When a man has learned the Tao he will enjoy infinitely more the loving/touching, for the reason that there is a very narrow boundary line between loving/touching and actually making love. But a man may not understand this completely until he has learned the Tao. A Tao of Loving adept not only enjoys much more, but he and his partner benefit from their loving as well.
This would mean that default language all people are born with is Physical touch, only later when all that baggage falls on our true selves, that first need morphs to whatever. Kind of what the G said that other centres are under influence of a sex centre.

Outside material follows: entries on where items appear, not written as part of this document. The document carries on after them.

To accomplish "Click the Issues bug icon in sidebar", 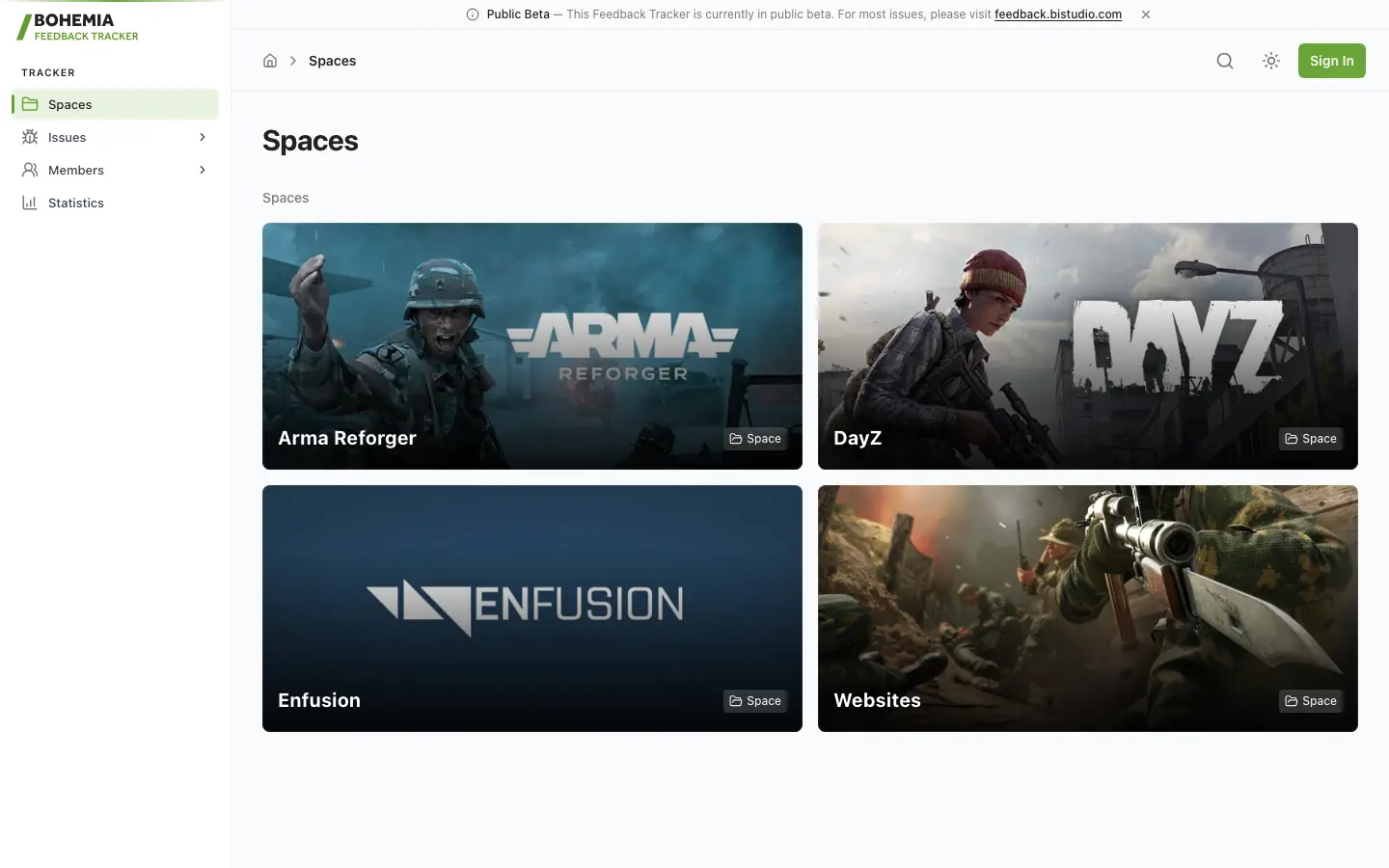I will (30, 137).
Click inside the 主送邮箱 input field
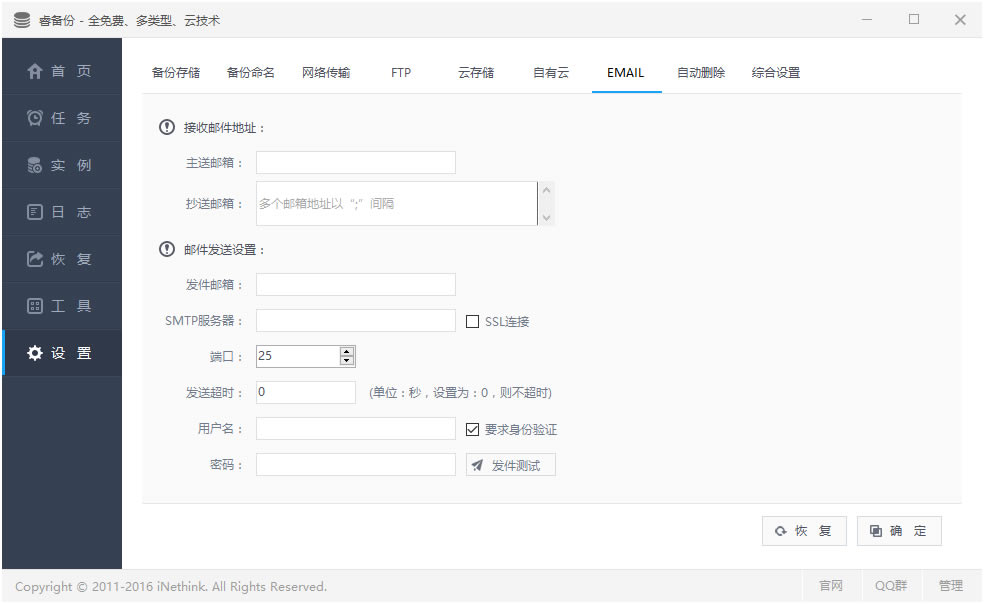The image size is (984, 604). pyautogui.click(x=355, y=162)
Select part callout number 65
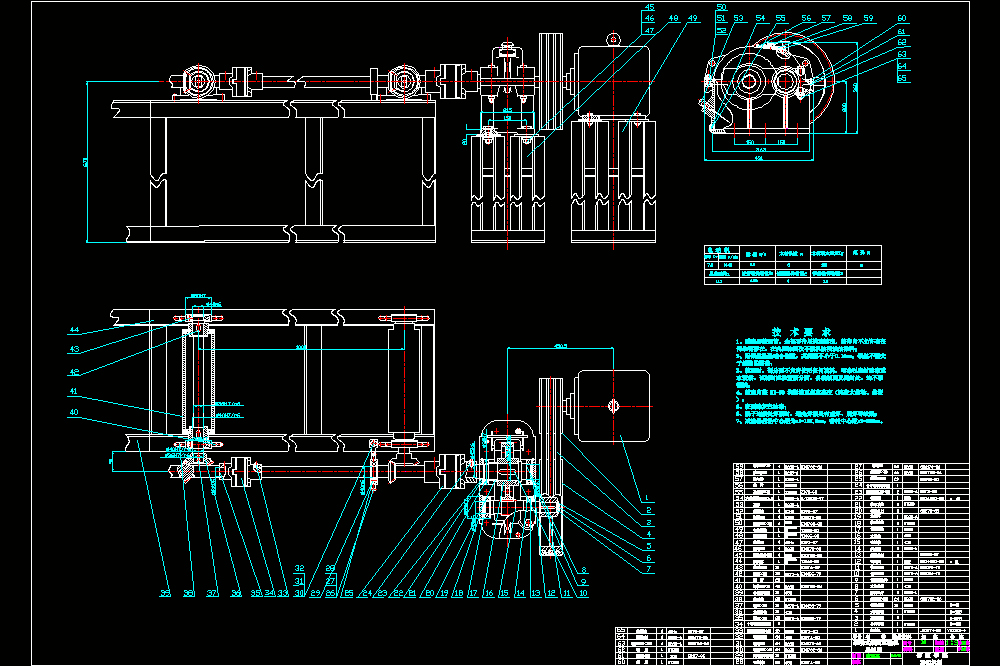The width and height of the screenshot is (1000, 666). (902, 78)
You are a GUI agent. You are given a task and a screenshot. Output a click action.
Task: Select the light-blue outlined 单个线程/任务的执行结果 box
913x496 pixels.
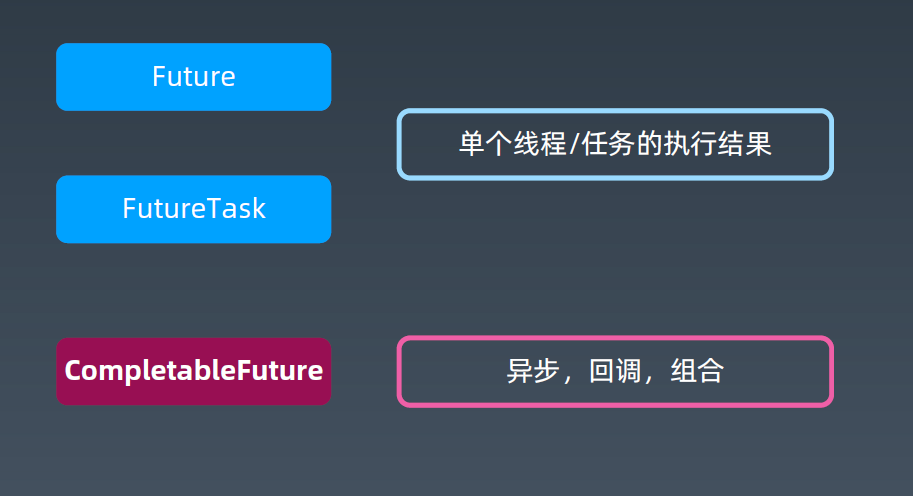[615, 144]
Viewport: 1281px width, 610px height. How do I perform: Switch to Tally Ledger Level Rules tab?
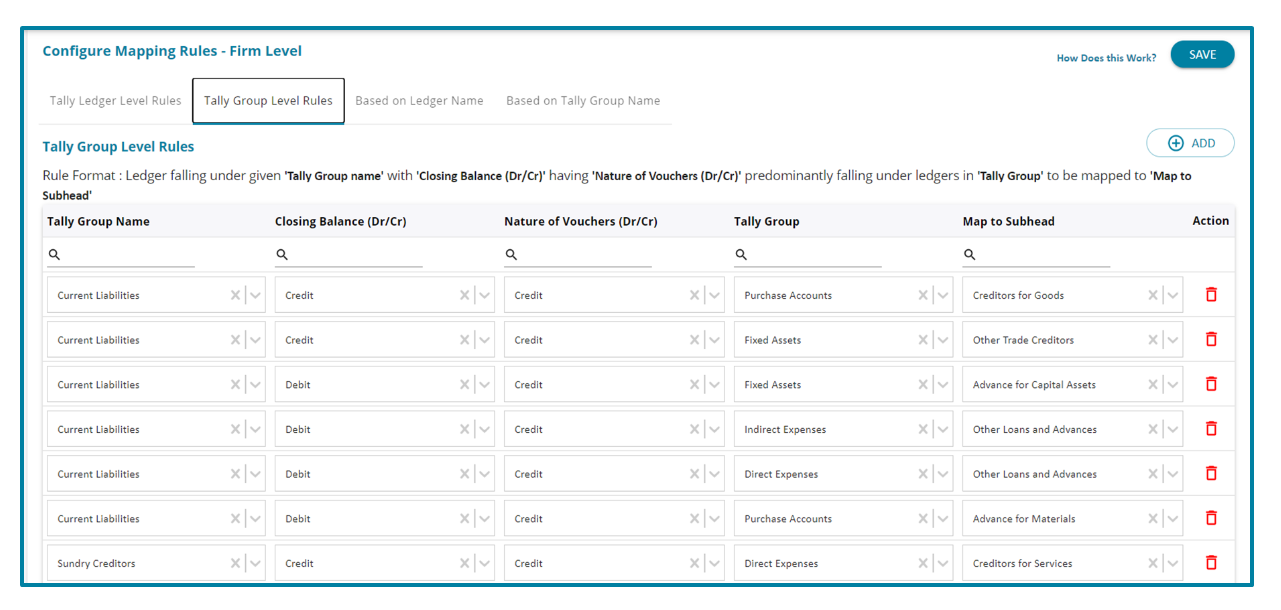pos(116,101)
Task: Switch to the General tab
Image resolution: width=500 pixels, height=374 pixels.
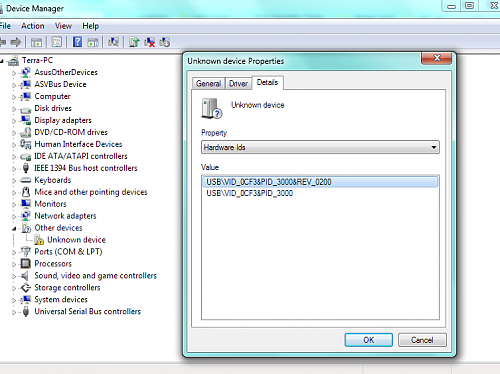Action: pyautogui.click(x=208, y=83)
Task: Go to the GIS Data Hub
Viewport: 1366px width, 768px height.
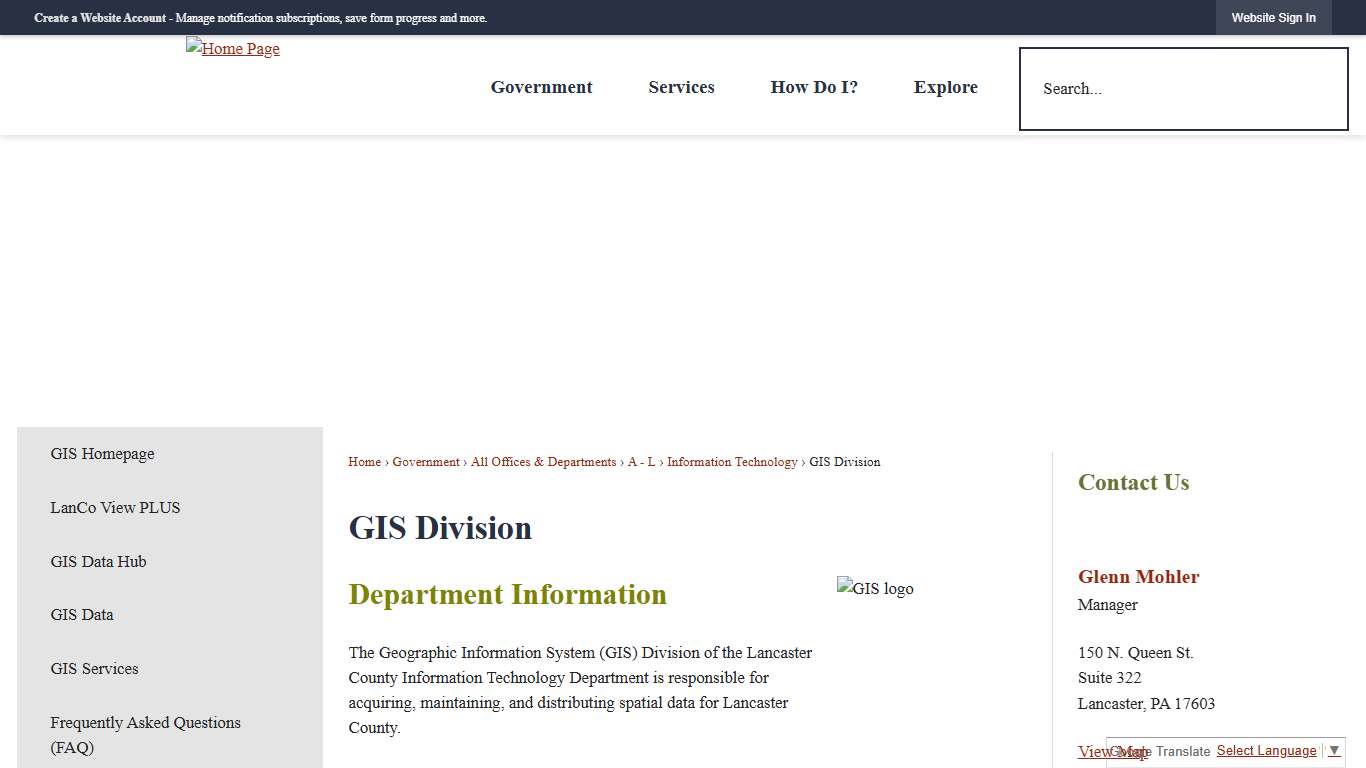Action: tap(98, 562)
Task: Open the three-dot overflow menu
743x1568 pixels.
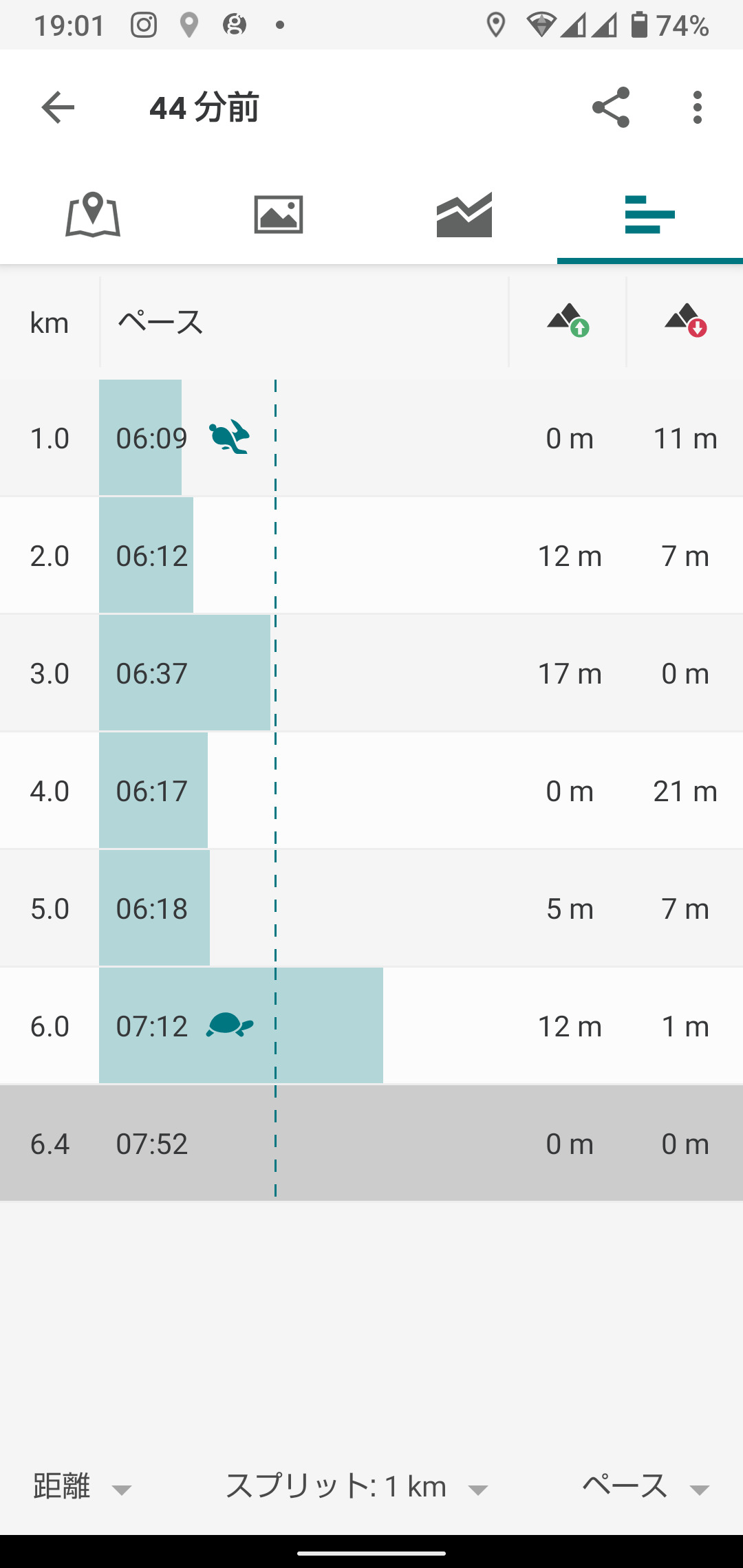Action: [x=698, y=107]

In the context of romance novels, there were numerous examples of men and women who implemented various disguises to mask deeper issues and traumas, and that was reflected in their relationship and their love making.
I was kind of convinced that it would be easier if a couple had the same or similar LL, but now I´m questioning if that´s even a thing, or perhaps better way to put it: does it even matter? In the romances, once the couple is free of his/hers traumas, programming, beliefs, etc - it all falls into place and is reflected in their sex life.
I don´t know where exactly I´m going with this all, but I thought you guys might help in untangling it.